Alexander se rió por un instante, una sonrisa tranquila y natural, una que nunca había visto en él.

—¿Sabías que robé esas galletas de whisky? —Confesó tapándose la boca.

Me eché a reír, claro que ese día lo había visto robar las galletas y lo peor es que las metió en los bolsillos de su traje.

—Cómo olvidarlo, te vi guardarlas en los bolsillos.

—¡No puede ser! ¿Me viste? —Volvió a levantarse del sofá, poniéndome tensa, esta vez vino con una sonrisa de niño travieso y muy tranquilo —No lo creo, Lucía, y no me dijiste nada.

—¿Y qué te iba a decir? —Me reí —eres mi jefe, no soy tu mujer para regañarte por unas galletitas.

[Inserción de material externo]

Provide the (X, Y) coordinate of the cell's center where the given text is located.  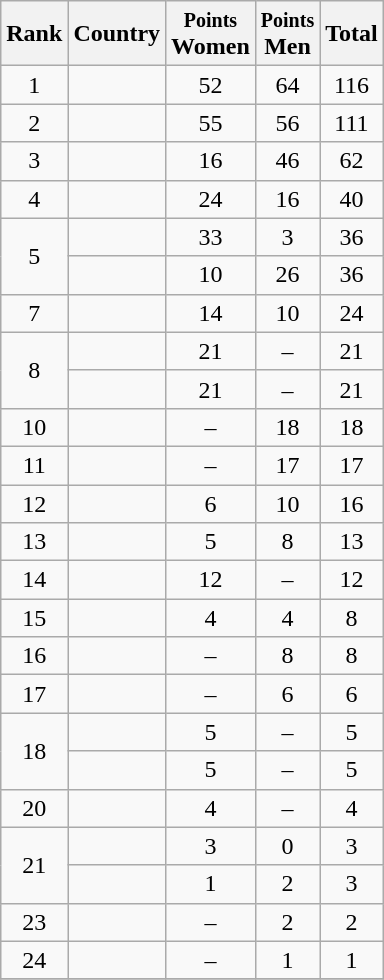
7 (34, 313)
111 (352, 123)
33 (211, 237)
56 (287, 123)
15 (34, 618)
Country (117, 34)
0 (287, 846)
Rank (34, 34)
52 (211, 85)
23 (34, 922)
62 (352, 161)
20 (34, 808)
Total (352, 34)
46 (287, 161)
PointsMen (287, 34)
40 (352, 199)
PointsWomen (211, 34)
26 (287, 275)
64 (287, 85)
116 (352, 85)
11 (34, 465)
55 (211, 123)
Return [x, y] of the center of cell containing provided text 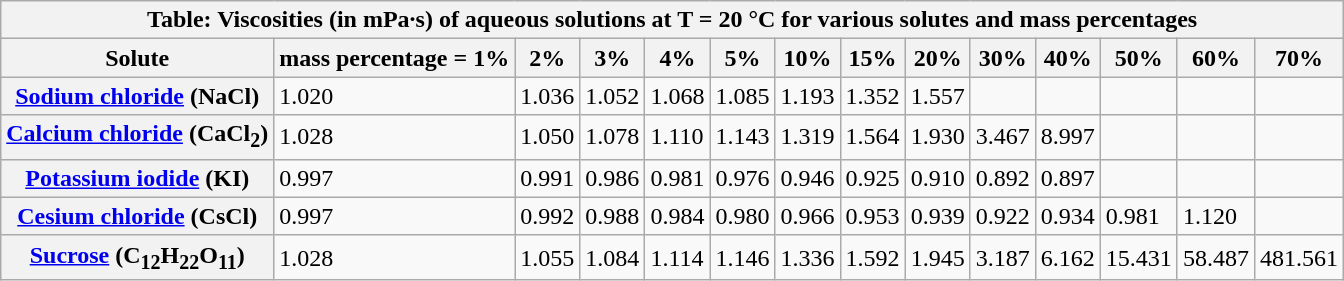
3.187 [1002, 257]
0.953 [872, 216]
0.910 [938, 178]
8.997 [1068, 137]
0.984 [678, 216]
0.946 [808, 178]
1.557 [938, 96]
1.020 [394, 96]
0.976 [742, 178]
20% [938, 58]
1.114 [678, 257]
6.162 [1068, 257]
40% [1068, 58]
0.934 [1068, 216]
1.564 [872, 137]
1.143 [742, 137]
1.193 [808, 96]
Solute [138, 58]
1.319 [808, 137]
481.561 [1298, 257]
3.467 [1002, 137]
1.120 [1216, 216]
2% [548, 58]
0.939 [938, 216]
1.055 [548, 257]
mass percentage = 1% [394, 58]
30% [1002, 58]
0.992 [548, 216]
3% [612, 58]
1.336 [808, 257]
Sodium chloride (NaCl) [138, 96]
5% [742, 58]
0.922 [1002, 216]
4% [678, 58]
1.085 [742, 96]
1.930 [938, 137]
0.980 [742, 216]
0.892 [1002, 178]
1.052 [612, 96]
1.050 [548, 137]
1.945 [938, 257]
1.084 [612, 257]
1.352 [872, 96]
0.986 [612, 178]
1.592 [872, 257]
1.110 [678, 137]
0.988 [612, 216]
15.431 [1138, 257]
1.068 [678, 96]
Potassium iodide (KI) [138, 178]
50% [1138, 58]
0.925 [872, 178]
70% [1298, 58]
1.146 [742, 257]
0.897 [1068, 178]
1.078 [612, 137]
60% [1216, 58]
Table: Viscosities (in mPa·s) of aqueous solutions at T = 20 °C for various solutes and mass percentages [672, 20]
15% [872, 58]
0.991 [548, 178]
10% [808, 58]
58.487 [1216, 257]
Cesium chloride (CsCl) [138, 216]
Calcium chloride (CaCl2) [138, 137]
1.036 [548, 96]
0.966 [808, 216]
Sucrose (C12H22O11) [138, 257]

Sus ojos se entristecieron y esa hermosa sonrisa que había dibujado se desvaneció.

—¿Estás bien? —Pregunté inclinando mi cabeza como un cachorro —La sonrisa te abandonó.

—¿Siempre eres así? —Se detuvo frente a mí y me miró con curiosidad.

—¿De qué estás hablando?

—Estoy hablando de cómo pareces un animalito indefenso que hace reír a los demás, pero si se pasan de la raya te transformas en otro animal completamente aterrador y asesino.

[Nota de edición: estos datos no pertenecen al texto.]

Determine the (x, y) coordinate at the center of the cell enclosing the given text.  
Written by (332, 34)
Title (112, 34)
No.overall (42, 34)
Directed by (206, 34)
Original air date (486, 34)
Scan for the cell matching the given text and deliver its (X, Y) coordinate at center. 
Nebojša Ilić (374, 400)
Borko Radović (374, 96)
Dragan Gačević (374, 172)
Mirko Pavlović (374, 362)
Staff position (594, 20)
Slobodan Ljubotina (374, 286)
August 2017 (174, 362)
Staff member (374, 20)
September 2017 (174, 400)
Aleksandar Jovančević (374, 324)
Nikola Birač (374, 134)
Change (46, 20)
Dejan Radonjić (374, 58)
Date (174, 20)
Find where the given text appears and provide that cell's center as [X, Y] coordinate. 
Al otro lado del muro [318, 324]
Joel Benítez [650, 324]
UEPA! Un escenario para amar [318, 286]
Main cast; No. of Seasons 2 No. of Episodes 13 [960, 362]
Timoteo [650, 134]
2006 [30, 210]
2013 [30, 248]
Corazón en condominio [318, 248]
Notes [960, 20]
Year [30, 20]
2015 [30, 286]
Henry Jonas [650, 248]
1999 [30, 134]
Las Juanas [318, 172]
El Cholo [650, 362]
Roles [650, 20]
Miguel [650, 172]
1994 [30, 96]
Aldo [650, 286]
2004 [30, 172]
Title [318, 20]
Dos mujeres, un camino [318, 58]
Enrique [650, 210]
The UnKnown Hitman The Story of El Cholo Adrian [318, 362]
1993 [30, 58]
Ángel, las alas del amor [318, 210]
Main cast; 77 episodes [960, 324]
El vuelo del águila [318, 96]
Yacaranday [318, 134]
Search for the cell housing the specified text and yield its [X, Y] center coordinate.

—¿Me estás llamando animal? —Pregunté con los ojos bien abiertos, poniéndome seria. Definitivamente creía con certeza que Alexander nunca había hablado decentemente con una mujer.

—¡No! M*****a sea… me vuelvo loco a tu lado —se rasco la nuca y tiro un poco la cabeza hacia atrás, se sentía estresado, cansado, con mucho en que pensar y un poco nervioso.

—Tranquilo jefe, solo lo estoy molestando —Le guiñé un ojo y él sonrió avergonzado.

Por primera vez en mucho tiempo pude ver a un Alexander completamente diferente al que yo conocía, ese arrogante y orgulloso frente a la gente, el mismo que al estar a solas conmigo no era tan malo, pero era tan flexible como lo es ahora tampoco.

—Huele a quemado, Lucía —dijo, mirándome a los ojos.

Inhalé el olor y efectivamente lo era, del horno salía olor a quemado, la segunda tanda de galletas se había quemado.

—¡Mierda! Se quemaron por completo, que pena me da —dije haciendo un puchero.

Alexander se levantó del asiento y fue a la cocina a apreciar mi obra maestra.

—No se ven tan mal, pero no me abstendré de decir que siempre tienes la cabeza en las nubes.

—Esto es por tu…

Me tapé la boca con las manos evitando decir esas palabras:

«Es por tu culpa»

Por supuesto que lo era, me envolvía en su encanto, su olor me atraía como la miel a las abejas, su forma de ser realmente me encantaba y podía pasarme horas hablando con él aunque no fuera el hombre dulce de ahora.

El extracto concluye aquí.